Zoning and other regulations designed to limit urban expansion or impose lifestyle choices on other people all serve to drive up the cost of housing, especially those forms of housing not favored by the planning czars. Urban-growth or urban-service boundaries create artificial shortages of land that drive up land prices. Other regulations, including design codes, tree ordinances, and extensive review processes, all increase the costs of home construction.

Coldwell Banker recently estimated the cost of a typical, 2,200-square-foot, four-bedroom house in more than 300 different communities. The cost ranged from $101,000 in Yankton, South Dakota to $1.26 million in Palo Alto, California. While there is obvious some status involved in living in, say, Beverley Hills (the second most expensive community), in general the cities with the highest costs were ones with the most housing regulation. The most expensive areas tended to be in California, while the least expensive tended to be in the Midwest.

This is supported by the National Association of Home Builders' housing opportunity index, which estimates the percentage of housing in various markets is affordable to a median-income family in those markets. Again, the least affordable markets are in California, Oregon, and other highly regulated places.

A recent study published by the Harvard Institute of Economic Research concludes that "government regulation is responsible for high housing costs where they exist." In particular, "difficult zoning seems to be ubiquitous in high-cost areas," says the study.

For example, the study found that "15 percent more of the housing stock becomes quite expensive" when the time it takes to get a permit to build a subdivision of less than fifty homes doubles. This happens for two reasons. First, increasing the permit time adds to the developer's costs. But cities that require more time probably also impose more requirements on homebuilders, such as design codes, impact fees, and other things that increase housing prices.

While smart-growth advocates give lip service to affordable housing, what they mean is subsidized housing for low-income people. Their policies drive up home prices for everyone, and the housing subsidies help only a few people.

For example, housing prices in San Jose are three to four times as great as in less-regulated cities such as Phoenix and Las Vegas, even though the latter communities are growing much faster than San Jose. The total current value of San Jose housing is about $150 billion, suggesting that roughly $100 billion of that value is the result of zoning and regulation. By comparison, San Jose has provided $180 million worth of housing subsidies to low- and moderate-income people in the last decade, which makes up less than 0.2 percent of the cost of regulation. These subsidies benefit just 2 percent of the households in San Jose and provide virtually no help to anyone else.

"If policy advocates are interested in reducing housing costs," say the authors of the Harvard study, "they would do well to start with zoning reform.
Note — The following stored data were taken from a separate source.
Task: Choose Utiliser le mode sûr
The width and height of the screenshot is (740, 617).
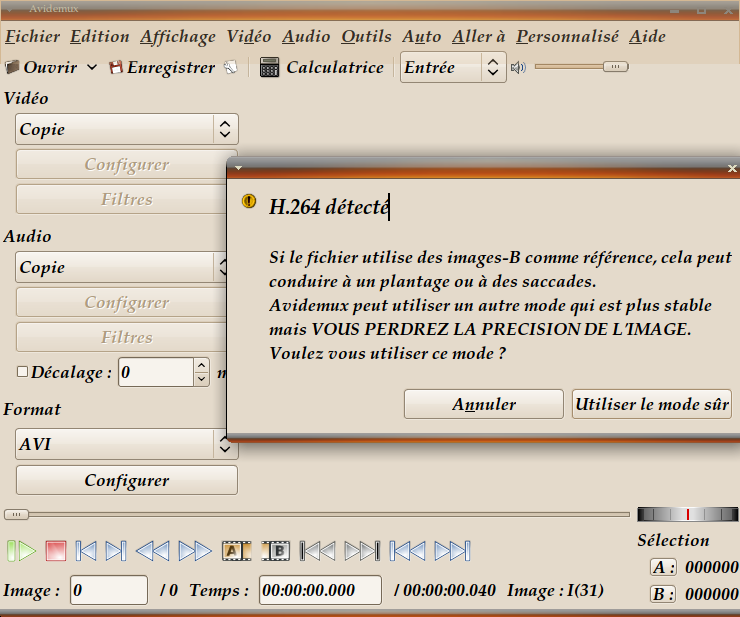Action: [651, 405]

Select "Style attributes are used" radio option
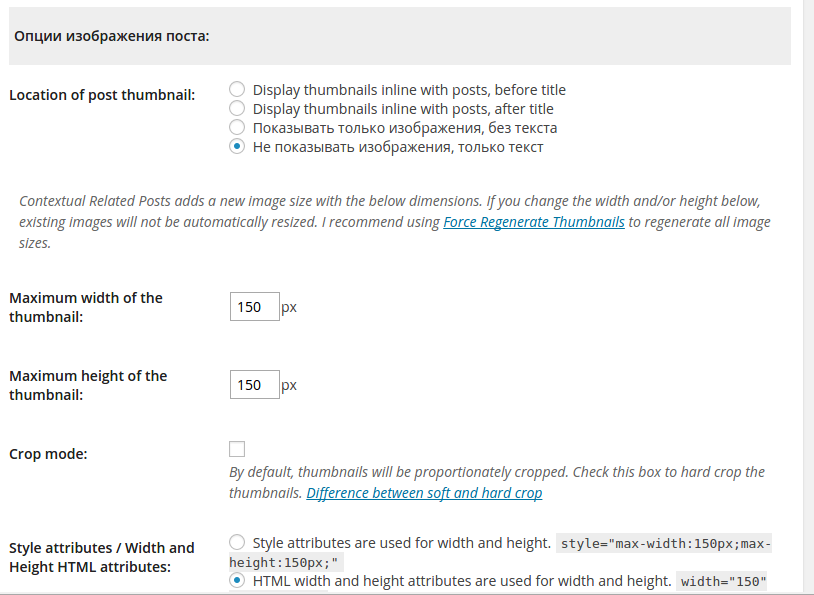(x=237, y=543)
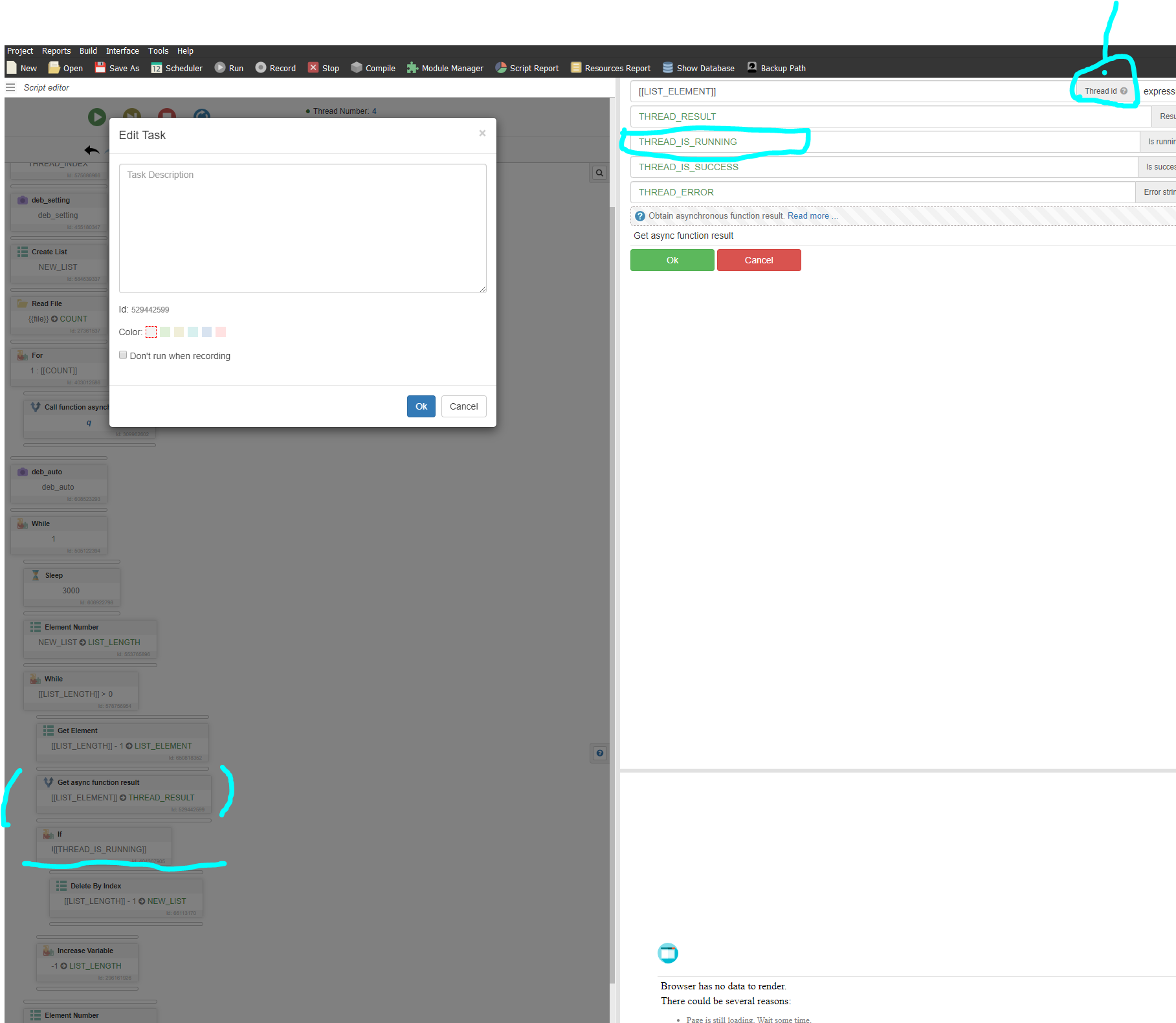
Task: Open Show Database from toolbar
Action: pyautogui.click(x=698, y=68)
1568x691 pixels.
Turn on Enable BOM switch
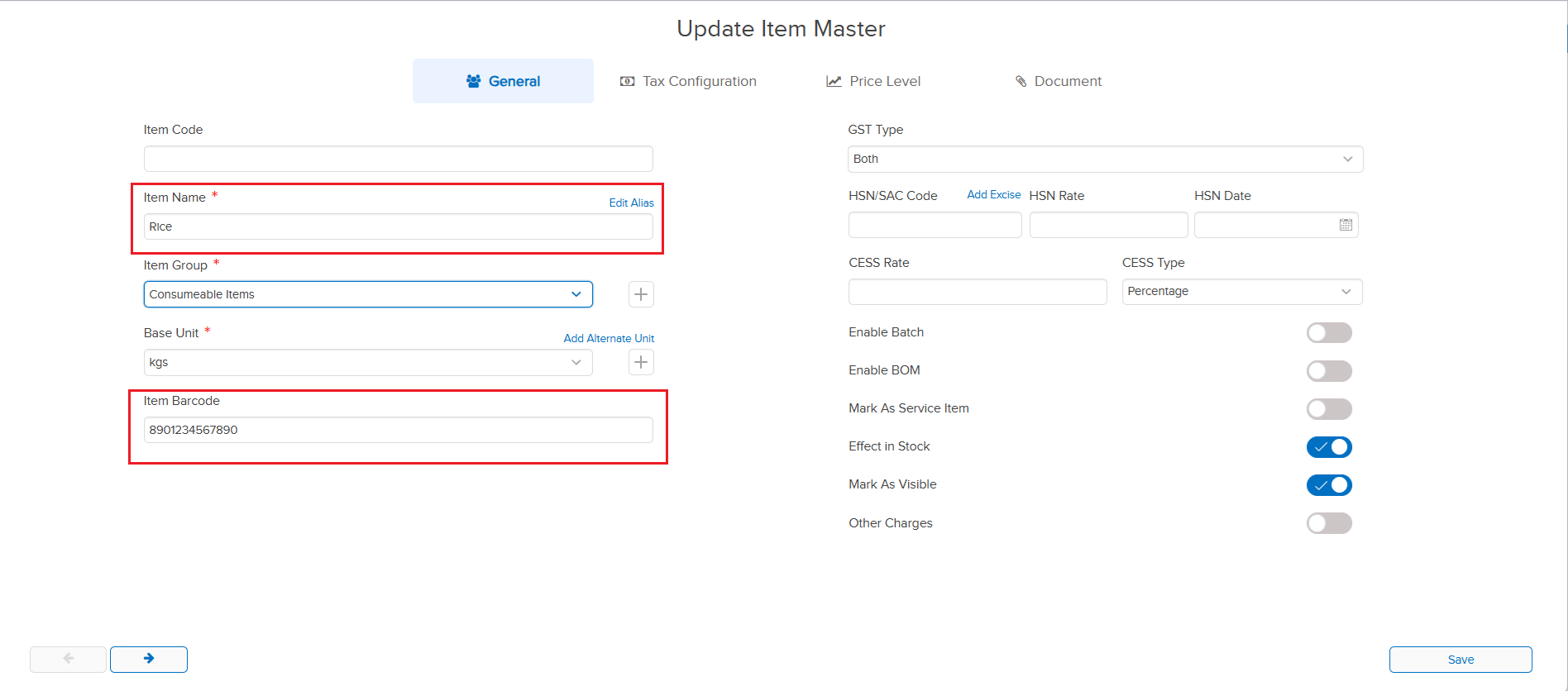pyautogui.click(x=1328, y=370)
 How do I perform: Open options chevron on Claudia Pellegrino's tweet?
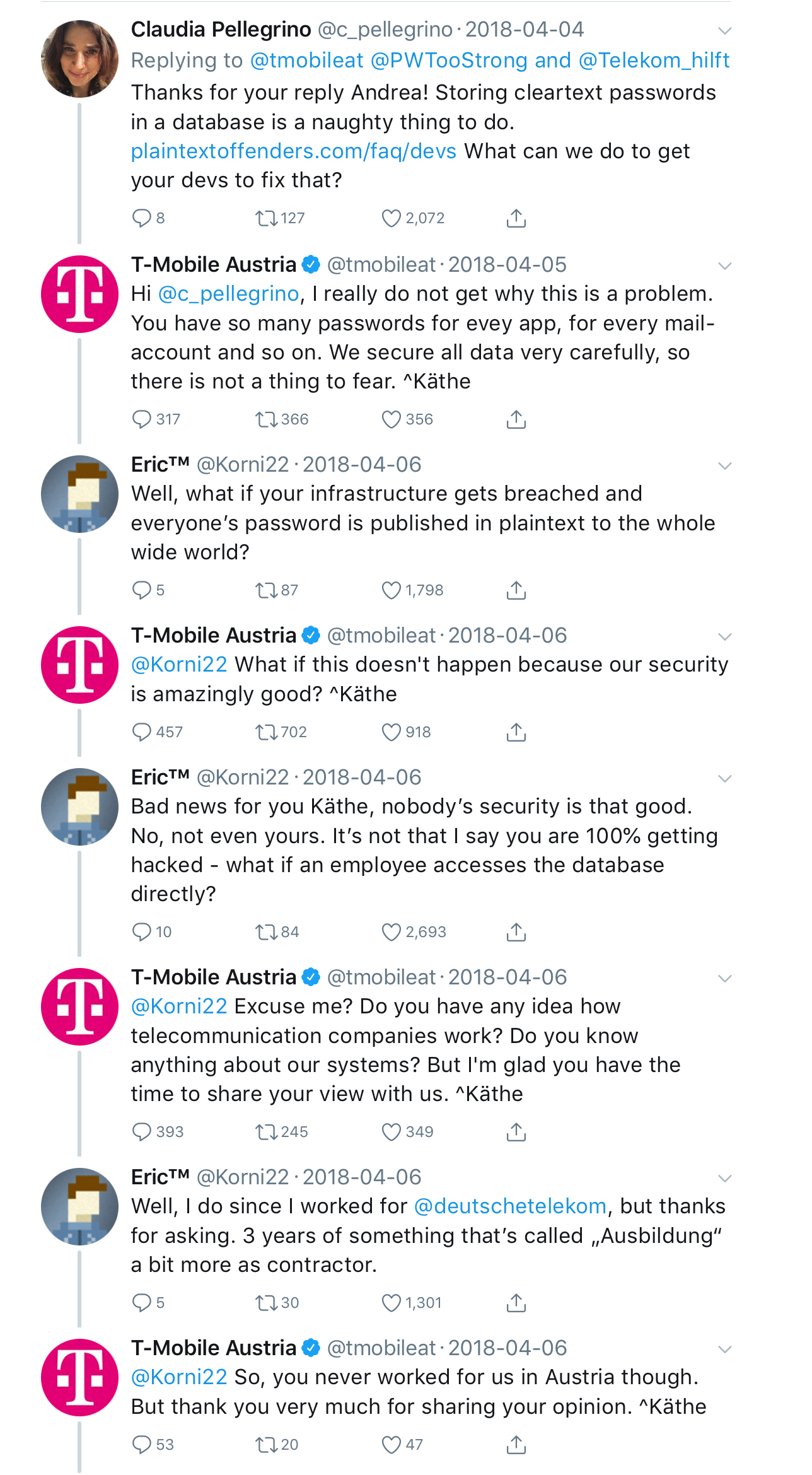[725, 31]
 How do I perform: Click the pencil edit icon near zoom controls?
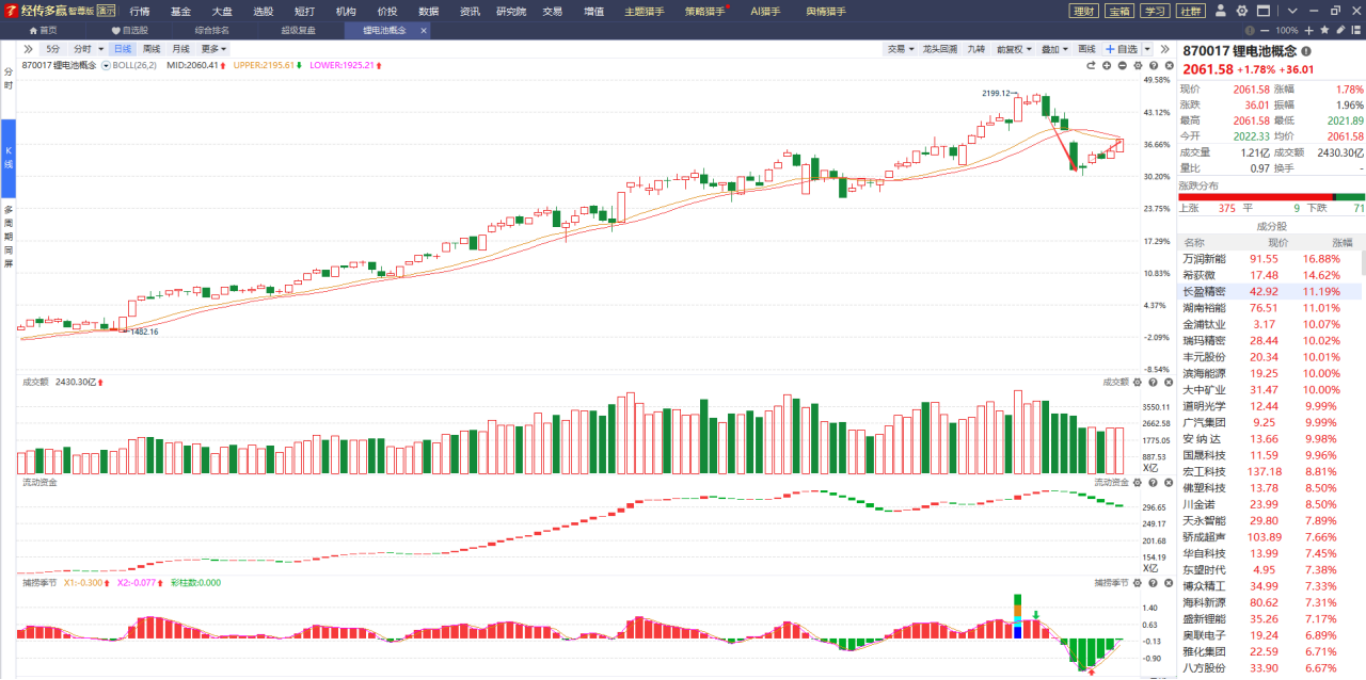point(1340,31)
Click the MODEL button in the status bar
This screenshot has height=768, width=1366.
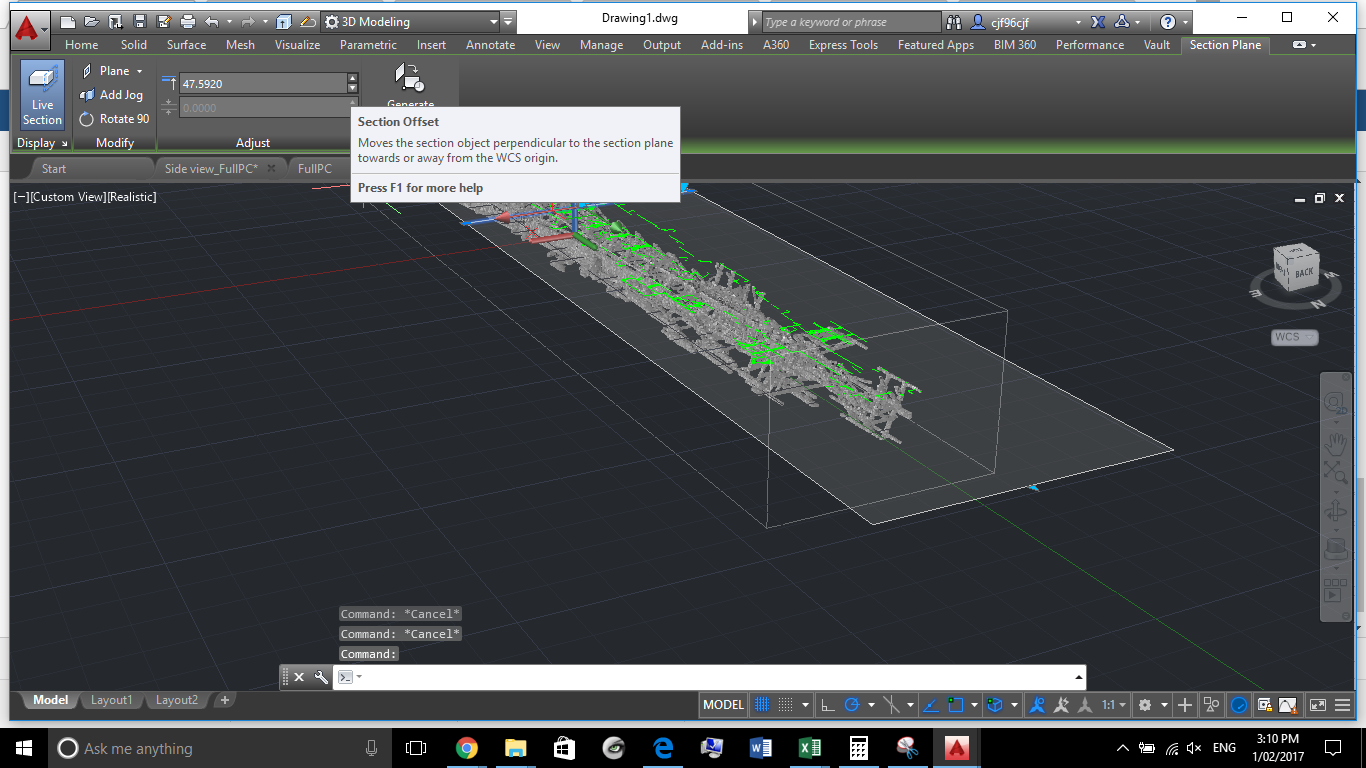click(x=722, y=704)
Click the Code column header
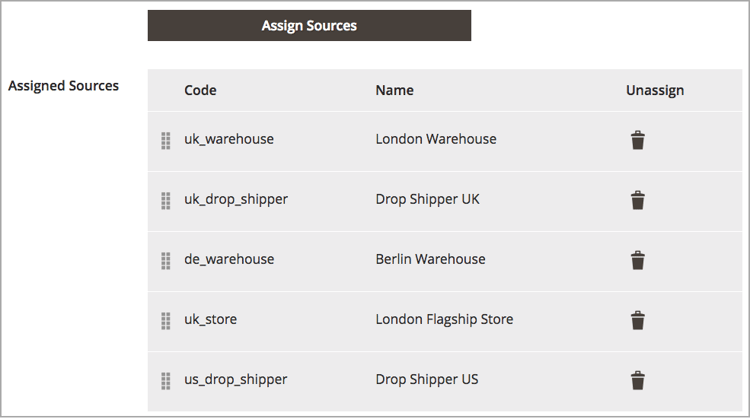The image size is (750, 419). (x=200, y=90)
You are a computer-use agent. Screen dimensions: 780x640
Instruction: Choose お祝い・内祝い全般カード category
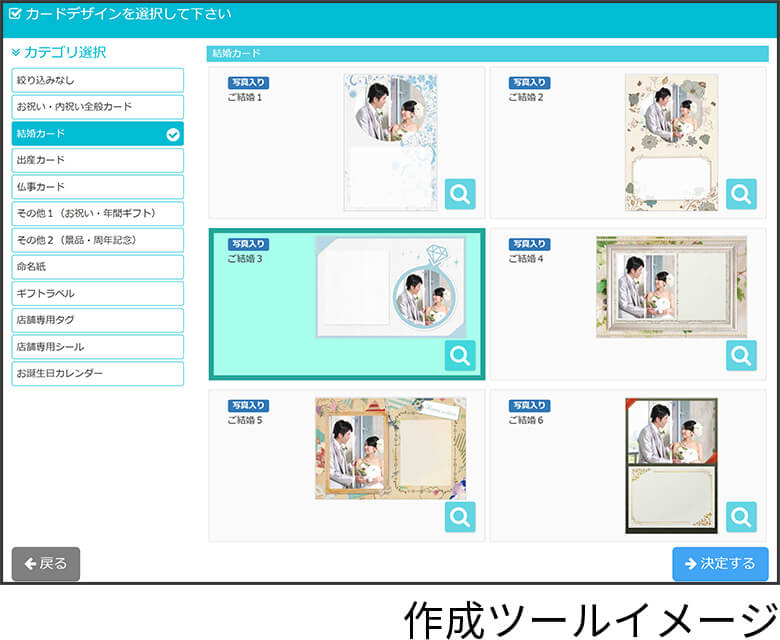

Building small numbers of subsidized housing units is likely to have a trivial impact on average housing prices."

As noted in the land-use portion of this guide, zoning was originally conceived as a way of maintaining the property values in a given neighborhood, not a way of increasing overall housing costs throughout a region. The alternative to zoning, protective covenants, can maintain neighborhood values without having any impact on regional housing costs.

How do areas that already have zoning convert to covenants? A paper by Dr. Robert Nelson, of the University of Maryland, suggests that state legislatures allow neighborhoods to petition to take over zoning from cities and counties. Provided they meet certain criteria, such as boundaries of a regular shape and majority (or supermajority) support from people in the neighborhood, the neighborhoods would then be allowed to determine their own fates using whatever democratic processes they choose.